= INDOS =

INDoS (Indian National Database Of Seafarers) is a computerised national database of Indian seafarers for use by statutory authorities such as Flag State, Port State, Immigration & Employers etc., to prevent the fraudulent issue of certificates. The database includes data like the seafarer's address, photographs, signature, telephone, etc. An INDos number consists of eight alphanumeric characters. Henceforth, no seafarer without an INDos number will be admitted to any course other than a three-month pre-sea training course in India.

All Indian and foreign nationals holding a COC (Certificate of Competency) granted by the Government of India or an Indian CDC (Continuous Discharge Certificate) or who have completed modular courses approved by DG Shipping are listed in the database. Courses not approved by the Government of India, except GMDSS, will not be included in the INDos data, but the new rule enforces institutes to upload GOC data on DGS website which requires INDos No:.

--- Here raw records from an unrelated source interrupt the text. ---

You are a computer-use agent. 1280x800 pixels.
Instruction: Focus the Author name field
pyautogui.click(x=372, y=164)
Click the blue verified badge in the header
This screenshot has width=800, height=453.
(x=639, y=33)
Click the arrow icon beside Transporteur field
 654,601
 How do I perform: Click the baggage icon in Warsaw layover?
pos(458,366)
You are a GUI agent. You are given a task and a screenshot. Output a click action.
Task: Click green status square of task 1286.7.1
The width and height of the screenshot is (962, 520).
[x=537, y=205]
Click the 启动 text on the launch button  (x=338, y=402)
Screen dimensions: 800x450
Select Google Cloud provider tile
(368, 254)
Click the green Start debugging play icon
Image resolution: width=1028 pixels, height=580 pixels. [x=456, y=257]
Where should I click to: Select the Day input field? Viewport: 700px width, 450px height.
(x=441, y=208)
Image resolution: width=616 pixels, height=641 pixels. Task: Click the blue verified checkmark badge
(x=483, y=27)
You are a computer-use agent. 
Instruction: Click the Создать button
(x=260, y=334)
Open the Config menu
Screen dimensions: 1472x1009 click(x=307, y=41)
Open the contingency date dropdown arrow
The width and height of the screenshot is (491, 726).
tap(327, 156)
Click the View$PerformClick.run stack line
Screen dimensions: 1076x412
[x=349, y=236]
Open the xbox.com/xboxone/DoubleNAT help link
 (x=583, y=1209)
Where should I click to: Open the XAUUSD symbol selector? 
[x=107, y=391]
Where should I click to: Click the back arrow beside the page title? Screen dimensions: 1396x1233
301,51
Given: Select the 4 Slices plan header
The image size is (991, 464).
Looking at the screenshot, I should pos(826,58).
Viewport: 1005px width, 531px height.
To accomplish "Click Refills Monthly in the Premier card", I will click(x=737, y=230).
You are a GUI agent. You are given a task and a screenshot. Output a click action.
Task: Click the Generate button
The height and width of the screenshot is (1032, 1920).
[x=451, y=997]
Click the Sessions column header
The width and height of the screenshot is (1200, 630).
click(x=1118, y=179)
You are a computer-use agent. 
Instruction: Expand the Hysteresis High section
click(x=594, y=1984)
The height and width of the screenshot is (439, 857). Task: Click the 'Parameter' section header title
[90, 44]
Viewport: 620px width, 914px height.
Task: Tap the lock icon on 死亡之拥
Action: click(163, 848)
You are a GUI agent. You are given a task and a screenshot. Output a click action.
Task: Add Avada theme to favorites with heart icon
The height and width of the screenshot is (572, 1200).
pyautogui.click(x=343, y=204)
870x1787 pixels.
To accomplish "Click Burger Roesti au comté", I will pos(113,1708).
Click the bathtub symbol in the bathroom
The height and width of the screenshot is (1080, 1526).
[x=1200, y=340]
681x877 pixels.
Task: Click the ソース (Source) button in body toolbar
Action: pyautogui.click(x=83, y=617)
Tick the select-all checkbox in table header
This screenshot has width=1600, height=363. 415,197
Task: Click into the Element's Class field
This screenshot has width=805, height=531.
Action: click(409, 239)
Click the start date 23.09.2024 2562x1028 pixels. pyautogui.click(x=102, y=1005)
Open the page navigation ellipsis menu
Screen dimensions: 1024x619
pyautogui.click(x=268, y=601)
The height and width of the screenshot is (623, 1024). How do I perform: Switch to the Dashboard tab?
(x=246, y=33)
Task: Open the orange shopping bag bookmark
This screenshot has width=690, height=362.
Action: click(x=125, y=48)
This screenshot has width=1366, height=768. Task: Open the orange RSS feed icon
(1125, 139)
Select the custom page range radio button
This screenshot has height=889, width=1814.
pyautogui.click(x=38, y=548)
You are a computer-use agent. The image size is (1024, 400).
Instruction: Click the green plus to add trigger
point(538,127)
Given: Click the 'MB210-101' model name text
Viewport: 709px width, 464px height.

The advantage to seafarers is that they do not need to carry the original document while training ashore with the implementation of INDos. For example, at present, a second mate has to undergo seven modular courses and one competency course for which he has to carry all his original documents. Once he has an INDOs certificate, he does have to produce the original document for admission to any course in India. Furthermore, in case of the loss of original documents, the INDos will help in retrieving a duplicate certificate. Notwithstanding INDos, seafarers still need to carry the original document while serving on board a ship.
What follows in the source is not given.